O programa, criado em 2019 com o apoio de uma coalizão de 30 parceiros, atua principalmente com agricultores que cultivam áreas de três a cinco hectares. Segundo Pedro Ronca, diretor da P&A Consulting e responsável pelo Cocoa Action Brasil, o aumento da produtividade pode representar uma mudança importante na economia das propriedades e, ao mesmo tempo, reduzir a pressão por abertura de novas áreas para ampliar a produção.
A lógica é estratégica para a conservação das florestas. Ao produzir mais na mesma área, o agricultor pode aumentar sua renda sem necessariamente avançar sobre áreas de vegetação nativa. No sistema agroflorestal, o cacau também pode ser cultivado associado a árvores e outras espécies, contribuindo para a manutenção de habitats, a proteção do solo, a conservação da água e a criação de ambientes favoráveis à biodiversidade.
“O ganho de produtividade é capaz de resgatar a renda do produtor e fortalecer toda a cadeia cacaueira”, afirma Ronca.

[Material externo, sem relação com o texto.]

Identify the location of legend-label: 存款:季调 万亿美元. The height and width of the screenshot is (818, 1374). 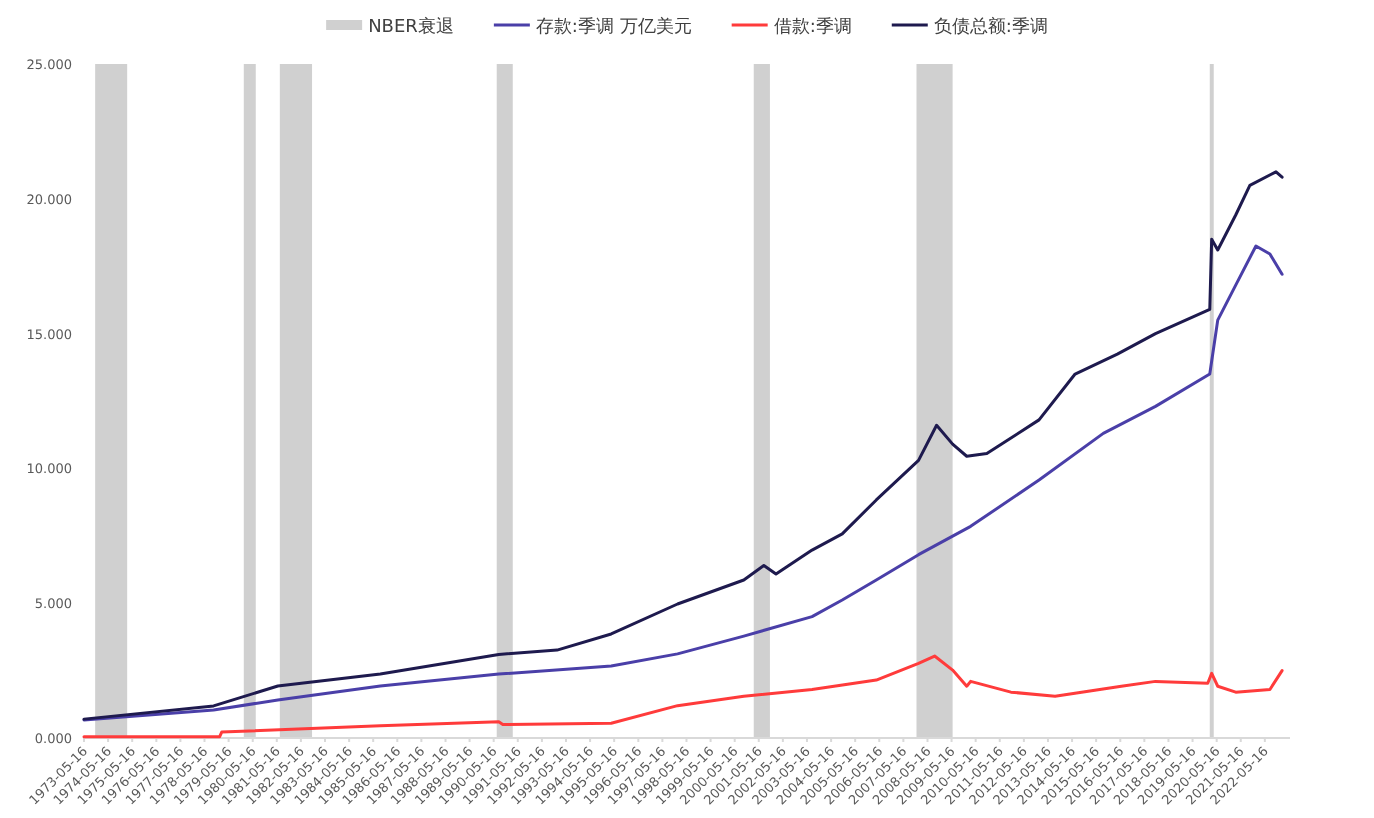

Com apoio de instituições como o Serviço Nacional de Aprendizagem Rural (SENAR) e o consórcio CIAPRA, o Cocoa Action 2030 pretende ampliar a assistência técnica. A primeira meta é alcançar 5 mil produtores, com previsão de chegar posteriormente a 10 mil agricultores.
O programa também amplia a participação de parceiros internacionais. Projetos já foram aprovados com recursos do Reino Unido, enquanto uma proposta em análise pelo Fundo Amazônia poderá ampliar a escala das ações voltadas à produção sustentável.
A experiência foi discutida no episódio “Cocoa Action: colaboração que transforma o cacau sustentável”, da série de podcasts da Nestlé “Do Cacau ao Futuro”, gravada durante a ExpoCacau 2026. O debate ressaltou o papel da assistência técnica continuada e da cooperação entre empresas, produtores e instituições na transformação de boas práticas agrícolas em resultados econômicos e ambientais.
Cacau como aliado da conservação
A produção de cacau tem potencial para desempenhar um papel relevante na proteção das florestas e da biodiversidade, especialmente quando associada a sistemas produtivos que preservam árvores e vegetação nativa. A manutenção da cobertura vegetal contribui para a conservação de espécies, a conectividade entre habitats, o equilíbrio dos ecossistemas e a proteção dos recursos hídricos.
Nesse contexto, a agenda de sustentabilidade da cadeia vai além da origem do produto. Envolve aumentar a eficiência das propriedades, melhorar a renda dos agricultores, recuperar áreas degradadas e estimular modelos de produção capazes de conciliar alimentos, floresta e biodiversidade.
A Nestlé trabalha para obter 100% de cacau sustentável e regenerativo em suas operações, reforçando a estratégia de transformar a cadeia produtiva desde o campo. A empresa mantém programas de qualidade e sustentabilidade com milhares de produtores fornecedores de cacau, café e leite, além de iniciativas voltadas à redução do consumo de água e energia, das emissões e ao reflorestamento.
A estratégia integra uma agenda mais ampla da companhia para reduzir impactos ambientais ao longo da cadeia de valor. Nas unidades industriais, as ações incluem eficiência no uso de recursos e desenvolvimento de embalagens mais sustentáveis.
Com mais de 100 anos de atuação no Brasil, a Nestlé emprega mais de 30 mil pessoas direta e indiretamente e mantém 18 unidades industriais em sete estados, além de centros de distribuição e uma rede de brokers. A empresa está presente em 99% dos lares brasileiros.
Ao aproximar produtividade, renda e conservação, iniciativas como o Cocoa Action 2030 ajudam a reposicionar o cacau na agenda de sustentabilidade. Mais do que uma commodity agrícola, o cultivo pode se tornar parte da estratégia de proteção das florestas e da biodiversidade, desde que acompanhado de assistência técnica, rastreabilidade, boas práticas e valorização do produtor.